Mark Okerstrom (born 1972/1973) is a Canadian lawyer and technology executive in the hospitality sector. He was the president and CEO of Expedia Group until December 4, 2019 when he resigned over disagreements on strategy with Barry Diller and the Expedia board. Mark then joined as president and COO of Convoy until the company ceased core operations and was sold to Flexport.

==Early life and education==
Okerstrom was born in Vancouver, British Columbia, and is the son of two school teachers.

Okerstrom earned a certificate of liberal arts from Simon Fraser University in 1995, a Juris Doctor from the University of British Columbia in 1998, and a Master of Business Administration from Harvard Business School in 2004.

==Career==
In his early career, Okerstrom was an associate at the law firms Fasken Martineau and Freshfields Bruckhaus Deringer from 1998 to 2002. In 2003, he became an associate at investment bank UBS in London. Okerstrom later became a consultant at Bain & Company in Boston and San Francisco from 2004 to 2006, handling mergers and acquisitions.
Okerstrom was recruited to join Expedia Inc. in 2006 as head of Expedia's corporate development and strategy group. He then became Expedia's chief financial officer in 2011 and later served also as executive vice president of operations, and served as the main negotiator in the company's investment stake in Trivago, and led the company's acquisitions of Travelocity and Wotif.

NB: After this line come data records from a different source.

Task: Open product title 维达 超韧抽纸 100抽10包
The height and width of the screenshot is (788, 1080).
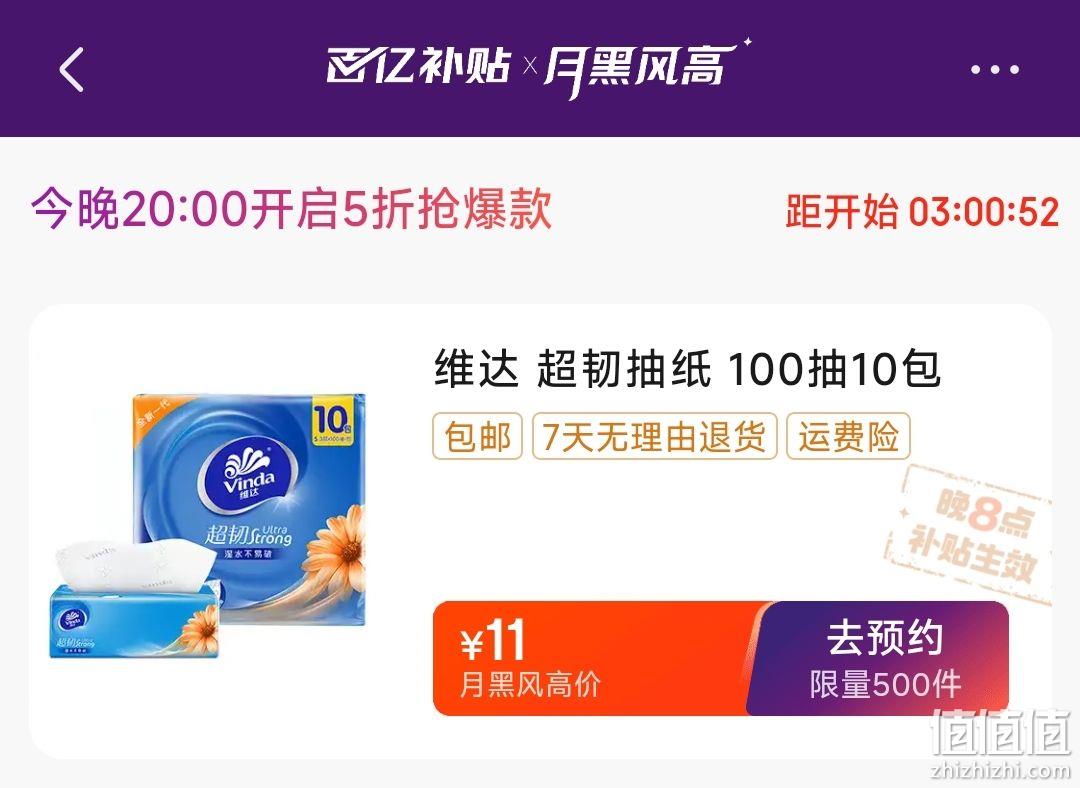Action: tap(687, 369)
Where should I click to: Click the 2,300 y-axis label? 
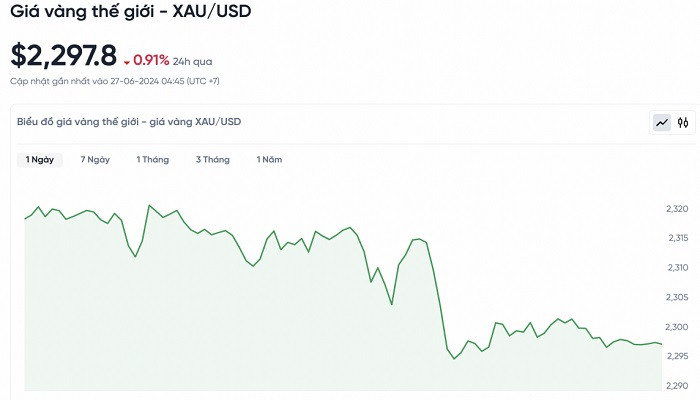point(676,328)
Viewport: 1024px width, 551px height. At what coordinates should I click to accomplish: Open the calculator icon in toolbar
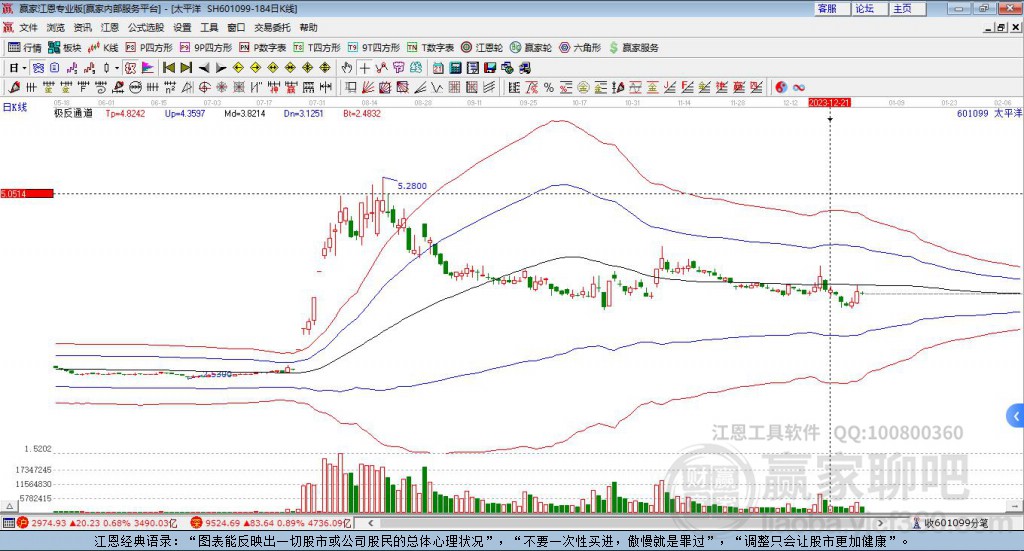click(x=455, y=68)
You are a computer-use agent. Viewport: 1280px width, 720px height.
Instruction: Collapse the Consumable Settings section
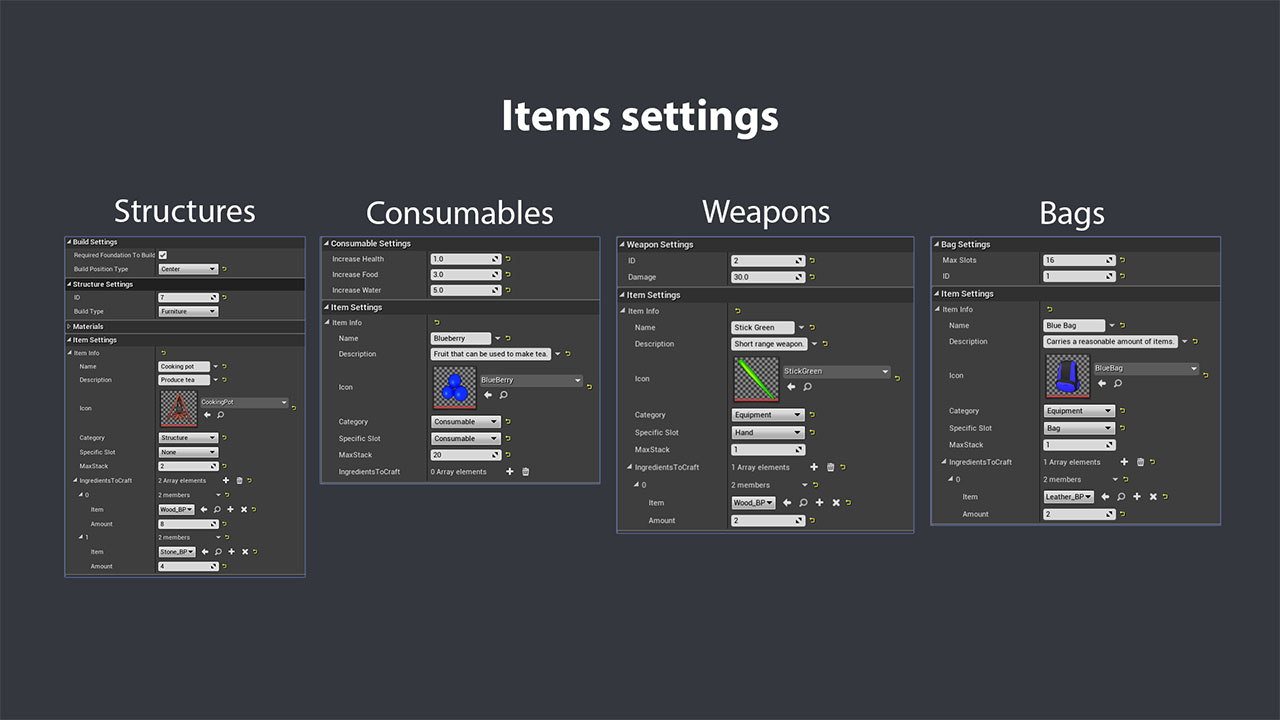click(x=326, y=244)
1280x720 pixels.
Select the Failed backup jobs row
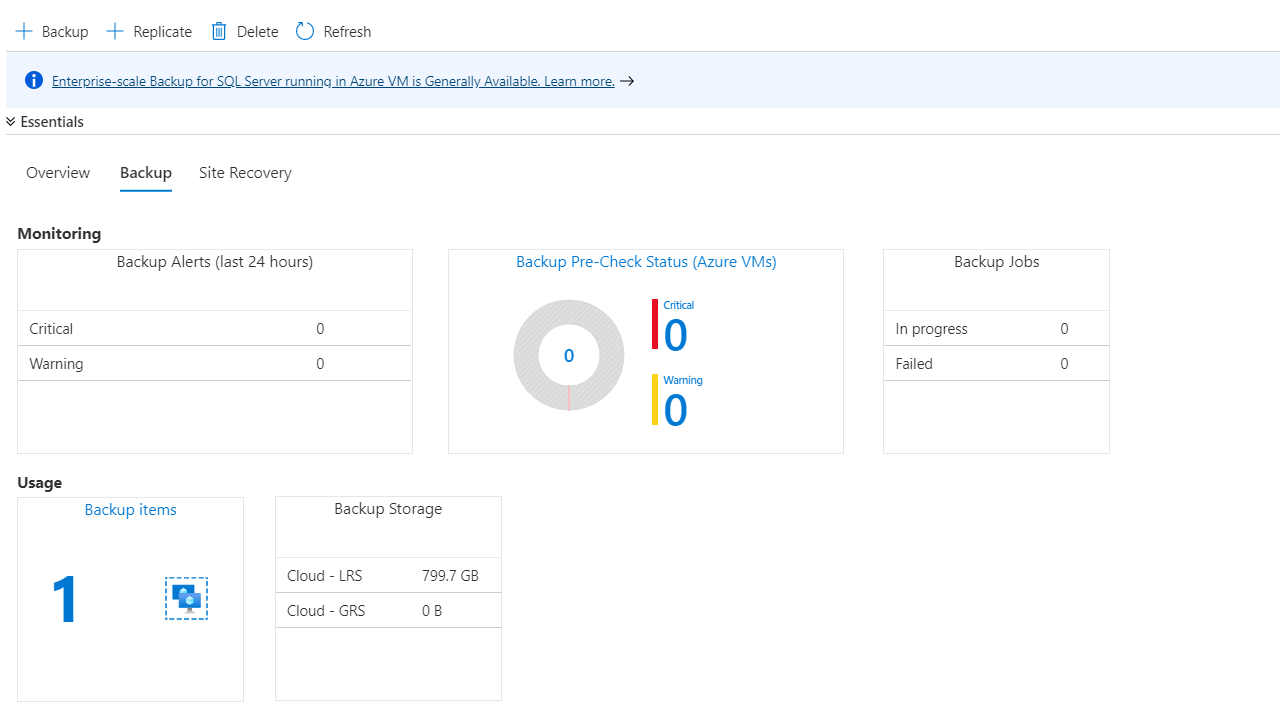[x=996, y=364]
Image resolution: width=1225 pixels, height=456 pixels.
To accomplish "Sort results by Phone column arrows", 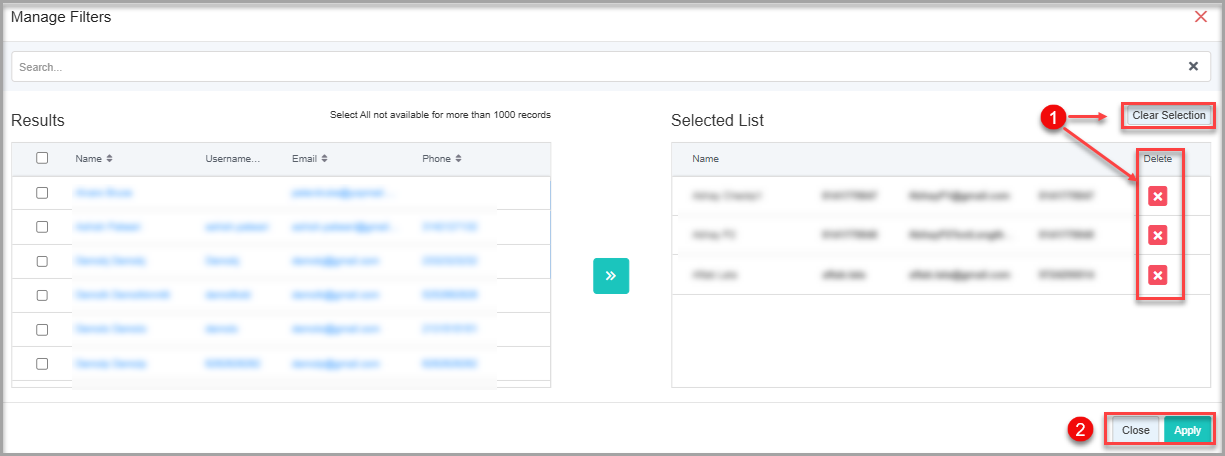I will click(457, 159).
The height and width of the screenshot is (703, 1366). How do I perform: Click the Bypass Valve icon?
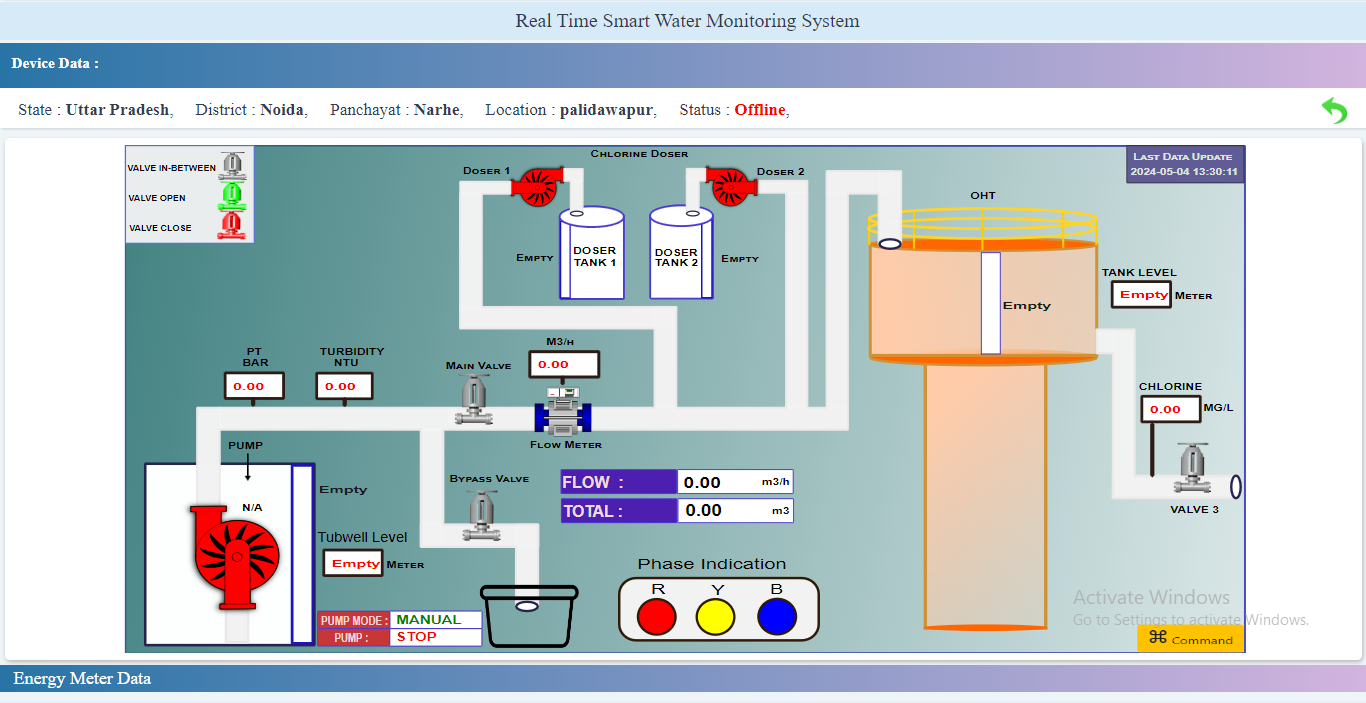(x=481, y=515)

In August 2017, Okerstrom became CEO of Expedia, succeeding Dara Khosrowshahi. He also served on the organisation's board of directors. Okerstrom led the rebrand of Expedia, Inc. to Expedia Group in 2018.

According to the New York Times, Okerstrom was 23rd on the list of the highest paid CEOs of companies with revenues of at least $1 billion for 2017.

On December 4, 2019, Okerstrom and his CFO Alan Pickerill abruptly resigned from their respective roles at Expedia Group citing disagreements between the board and executives.

On August 27, 2020, Mark joined Seattle-based digital freight startup Convoy as President, COO.

==Personal life==
Okerstrom is married and has two daughters.